In October of 1964, Simon and Garfunkel released their debut album, Wednesday Morning, 3 A.M. The album was subtitled “Exciting new sounds in the folk tradition” – and it went nowhere on the charts, with the critics, or in the public’s consciousness. Art Garfunkel returned to graduate school at Columbia University and Paul Simon moved to England to write and produce for other artists and work on a solo album (writing songs like “I Am A Rock” and “April She Will Come”).
Then, in ’65, a Boston radio station started playing a track from the album, “The Sounds of Silence,” and it generated a lot of listener interest.

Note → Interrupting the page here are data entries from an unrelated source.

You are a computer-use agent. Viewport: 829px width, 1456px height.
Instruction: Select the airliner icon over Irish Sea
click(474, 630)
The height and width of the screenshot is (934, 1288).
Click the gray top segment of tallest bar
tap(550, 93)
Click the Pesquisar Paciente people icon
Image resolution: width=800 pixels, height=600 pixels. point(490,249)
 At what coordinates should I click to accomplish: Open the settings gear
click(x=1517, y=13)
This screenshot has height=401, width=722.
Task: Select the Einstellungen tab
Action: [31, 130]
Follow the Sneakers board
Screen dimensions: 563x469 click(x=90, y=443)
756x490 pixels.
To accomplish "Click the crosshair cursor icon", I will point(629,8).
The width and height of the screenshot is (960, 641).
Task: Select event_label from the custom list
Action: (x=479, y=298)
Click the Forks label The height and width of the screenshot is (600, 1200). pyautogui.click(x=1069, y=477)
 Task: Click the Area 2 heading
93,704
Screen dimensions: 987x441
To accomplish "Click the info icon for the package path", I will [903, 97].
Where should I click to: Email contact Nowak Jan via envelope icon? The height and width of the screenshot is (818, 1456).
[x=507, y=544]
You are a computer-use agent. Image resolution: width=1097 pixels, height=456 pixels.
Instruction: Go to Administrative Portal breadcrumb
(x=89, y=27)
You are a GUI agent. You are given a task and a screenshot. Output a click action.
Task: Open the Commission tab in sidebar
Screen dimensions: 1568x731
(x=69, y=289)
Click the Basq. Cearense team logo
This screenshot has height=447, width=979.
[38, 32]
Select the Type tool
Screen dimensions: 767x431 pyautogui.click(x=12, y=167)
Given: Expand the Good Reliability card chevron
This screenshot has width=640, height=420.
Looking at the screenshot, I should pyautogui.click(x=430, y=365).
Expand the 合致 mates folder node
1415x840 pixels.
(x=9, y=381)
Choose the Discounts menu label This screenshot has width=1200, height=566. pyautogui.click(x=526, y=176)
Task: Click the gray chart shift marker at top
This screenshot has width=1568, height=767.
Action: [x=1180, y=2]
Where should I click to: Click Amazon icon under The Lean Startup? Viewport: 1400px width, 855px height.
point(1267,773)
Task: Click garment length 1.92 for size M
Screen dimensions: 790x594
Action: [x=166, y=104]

Columbia Records believed they could have a hit single if only they could electrify the song.
Tom Wilson, the LP’s producer, was in the studio that summer working with Bob Dylan. When he finished the production, he had the studio musicians lay down a new backing track of drum, bass and electric guitar for “The Sounds of Silence.” Columbia released the new version as a single in September.
On Jan. 1, 1966, the #1 song on the Billboard Hot 100 was Simon and Garfunkel’s “The Sounds of Silence.” Simon learned about the song’s success while in Europe. He returned to the US to regroup with Garfunkel and start work on 1966’s Sounds of Silence album.
Although the original release of the song used the plural “Sounds,” the actual title, according to Simon, is “The Sound of Silence.” Subsequent pressings have corrected the error. The motion picture soundtrack for The Graduate features both versions of the song.